| Your goal |
Set down the lines below exactly, from the start of the records through the line containing "click(1158, 206)", including both ends, and omit the pictures.
───── Exercise materials ─────
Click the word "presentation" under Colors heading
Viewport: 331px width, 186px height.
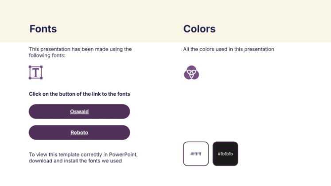(260, 49)
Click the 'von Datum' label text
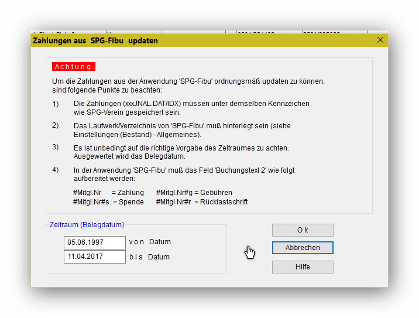419x318 pixels. click(x=150, y=242)
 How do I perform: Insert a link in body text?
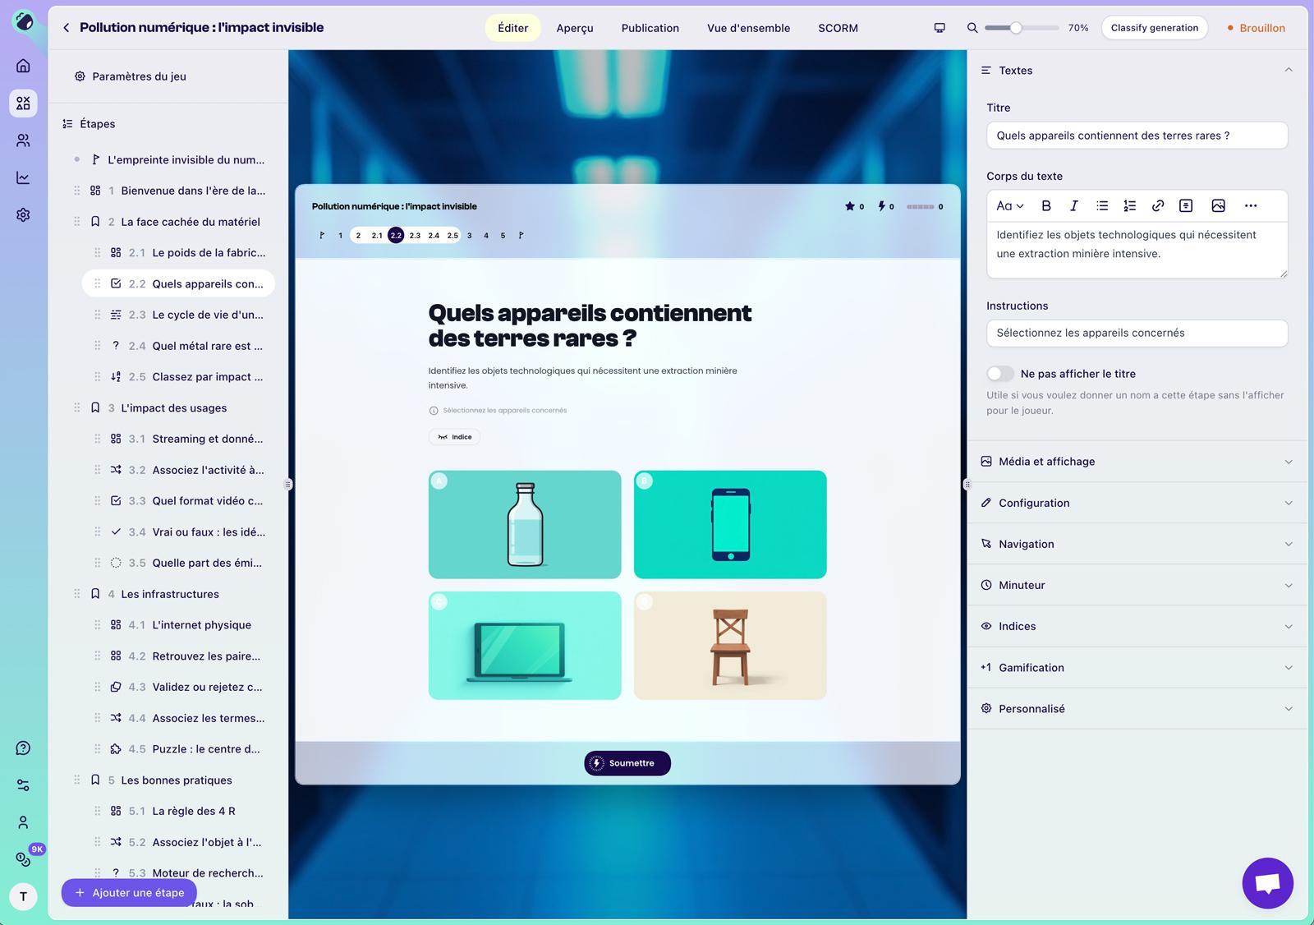click(1158, 206)
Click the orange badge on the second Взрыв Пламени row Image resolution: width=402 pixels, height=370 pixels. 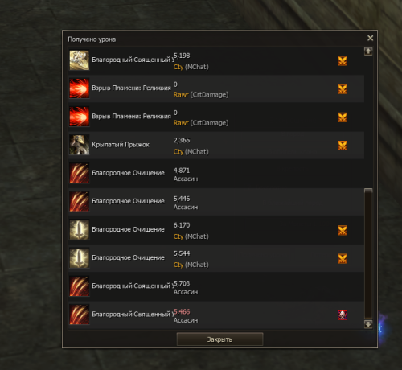coord(343,117)
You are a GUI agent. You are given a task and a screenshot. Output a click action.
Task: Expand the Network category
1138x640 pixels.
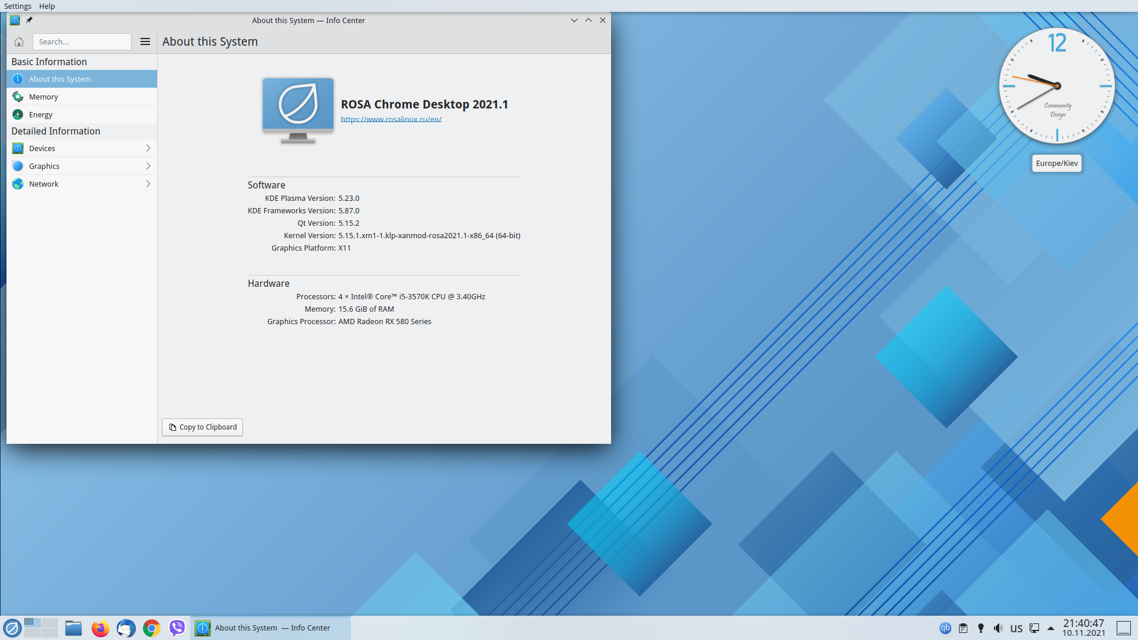(81, 184)
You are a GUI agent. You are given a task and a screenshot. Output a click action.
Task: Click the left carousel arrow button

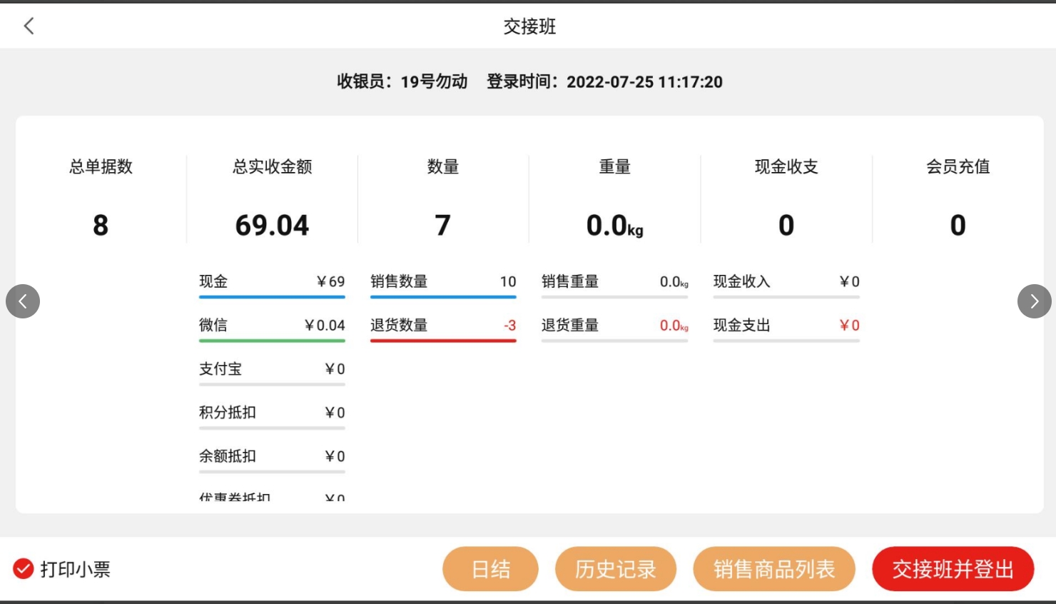point(23,301)
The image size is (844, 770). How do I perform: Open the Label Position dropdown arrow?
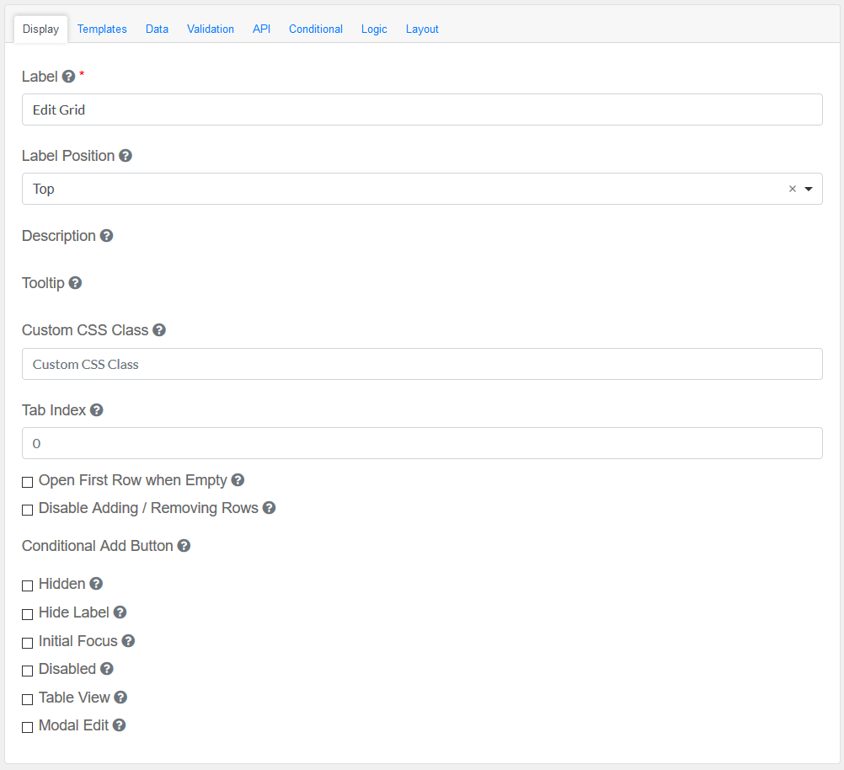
─────
| Output of the task |
Click the word "presentation" under Colors heading
Viewport: 331px width, 186px height.
(260, 49)
Click the 'von Datum' label text
419x318 pixels. click(x=150, y=242)
 How do I perform: Insert a link in body text?
click(1158, 206)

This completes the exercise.